Limitations and When Not to Use This
The paper has several important limitations: first, the abstract is truncated and doesn't specify the full extent of cross-persona variation or which persona dimensions did produce differentiation (e.g., did gender induce more variation than economic status?). Second, the study is limited to the PerceptSent dataset and urban scene analysis—results may not generalize to other domains, image types, or tasks where persona effects could be stronger. Third, the paper doesn't explore whether more sophisticated persona engineering (e.g., longer, richer persona descriptions; few-shot examples per persona; fine-tuning) could improve cross-persona differentiation, leaving open whether the limitation is fundamental or due to the prompting approach. Finally, the research doesn't address whether the stable within-persona behavior is actually desirable or whether it masks important natural human diversity that exists even among people with similar demographic profiles.
Research Context
This work addresses a growing concern in the LLM-as-human-proxy literature: the assumption that simple prompting techniques can reliably simulate human diversity.
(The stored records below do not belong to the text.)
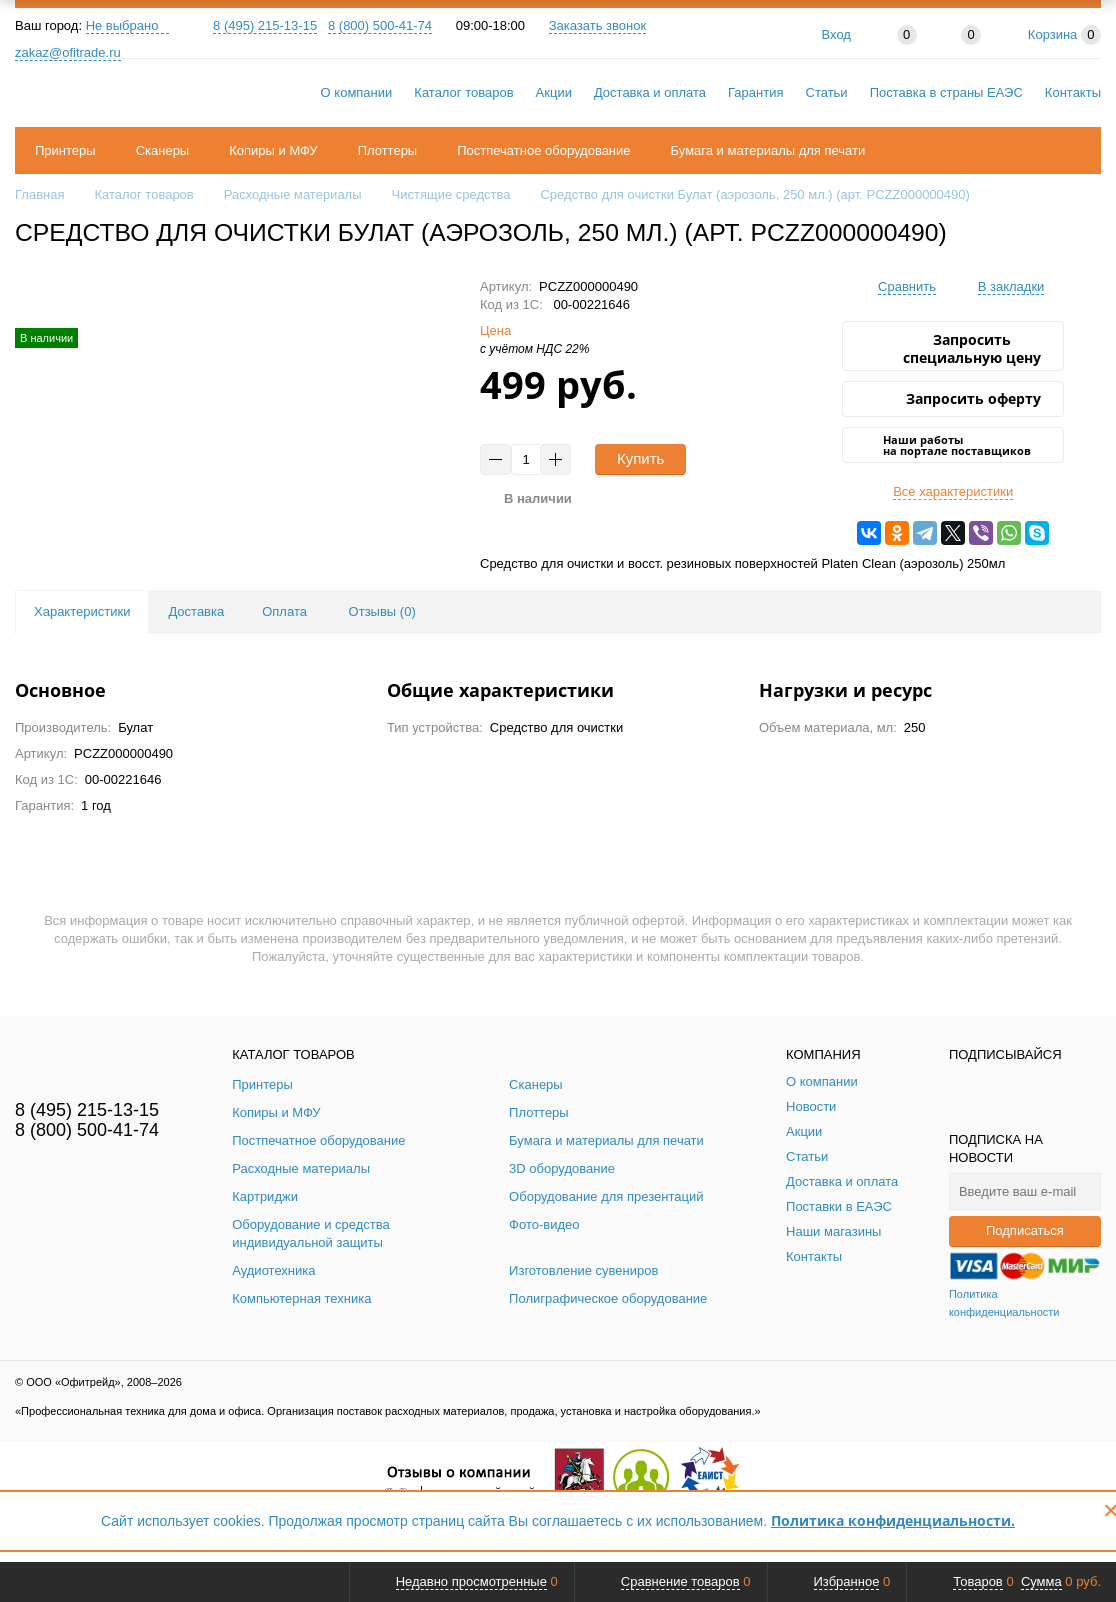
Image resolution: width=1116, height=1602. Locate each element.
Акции (554, 92)
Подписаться (1025, 1230)
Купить (640, 458)
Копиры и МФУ (273, 150)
It builds on prior research in prompt engineering and persona-based generation, but critically examines these techniques empirically rather than taking their effectiveness for granted. The paper contributes to the evaluation and fairness literature by highlighting a gap between intended and actual behavior of LLMs under persona prompting. It opens a research direction into more robust methods for achieving behavioral diversity in multimodal models, potentially including techniques from domain adaptation, multi-task learning, or controlled generation to create more meaningful persona effects.